Car crashes, industrial accidents and end-of-days preparations are a regular occurrence on the Westover homestead and Tara navigates childhood in some ways much like she navigates her father’s junkyard, with kind of a carefree caution. It’s when her older brother Tyler takes flight that any inkling of a world outside her own begins to really gnaw at her and she takes steps to plant one foot in another kind of world.

I don’t know that I am giving too much away by saying that this is a story not just of self-discovery on Westover’s part, but also of loss, in the ensuing estrangement from most of her family. Of course, right? Because no sane person could continue to live under that kind of spell, right? It’s this that makes her story all the more heartbreaking, because what also comes across is a genuine love for her family. She is careful not to diminish the belief system under which she was raised, even though logic makes it impossible for her to remain under its rule.

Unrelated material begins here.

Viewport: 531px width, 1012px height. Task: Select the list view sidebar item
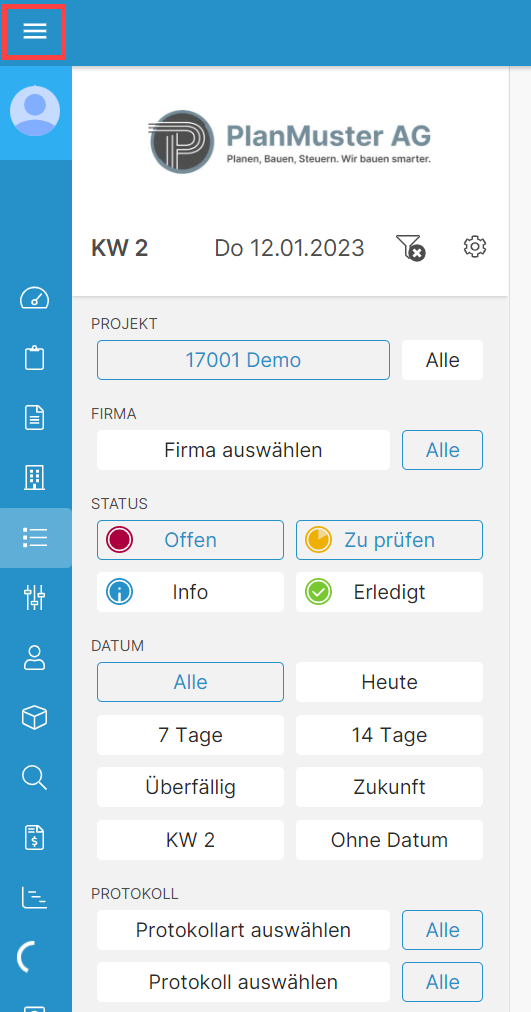(35, 538)
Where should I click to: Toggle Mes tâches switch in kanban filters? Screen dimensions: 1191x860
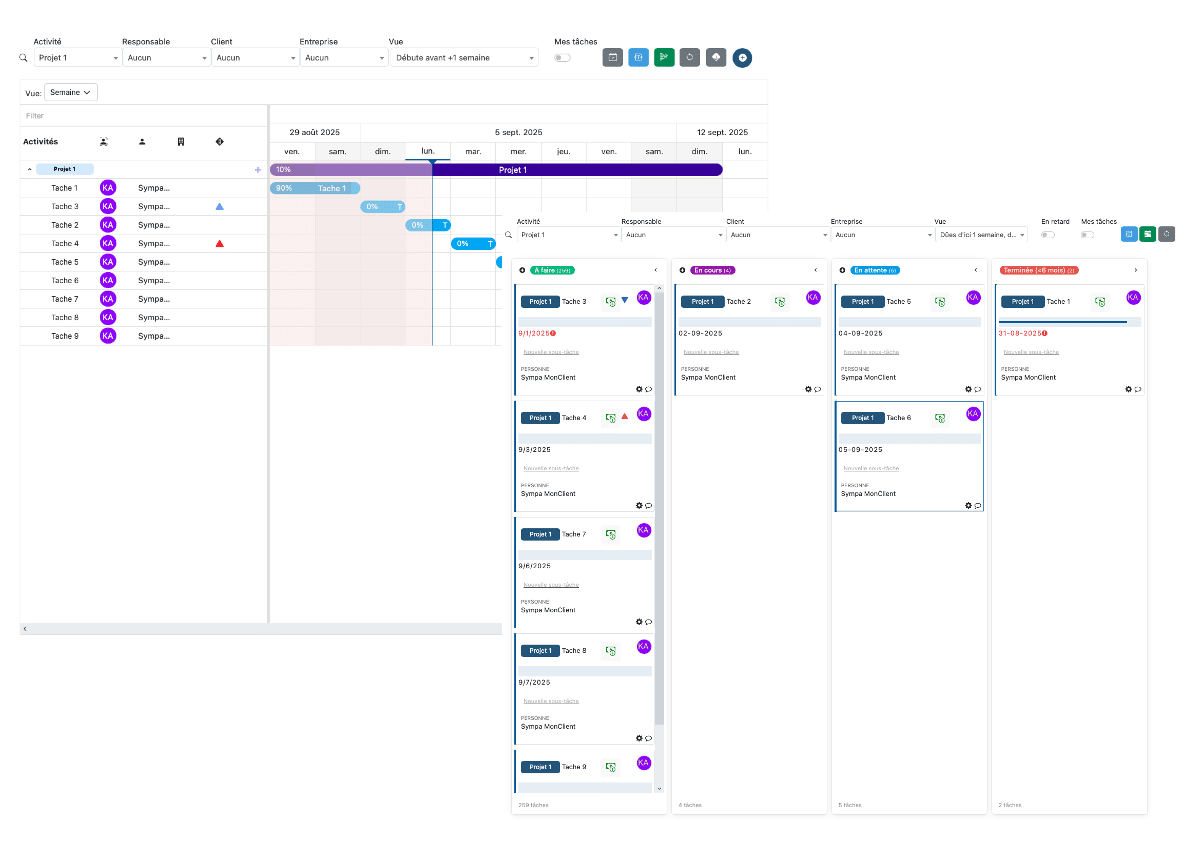click(1087, 235)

Logic, and the understanding that at least one of her family members subjected her to such abject terror that it’s a mother lovin’ miracle she escaped physically unscathed. (Well, she was impaled in her leg in the junkyard at least once, so even saying that is a stretch.)

There’s a lesson in every read, and in this I had to get quite literally to the end to come across a passage especially profound:

“Guilt is the fear of one’s own wretchedness. It has nothing to do with other people.”

That. There. I feel like I need another girls’ weekend to break that one down.

Seriously, one of the best books I’ve read all year. What a story. Don’t miss it.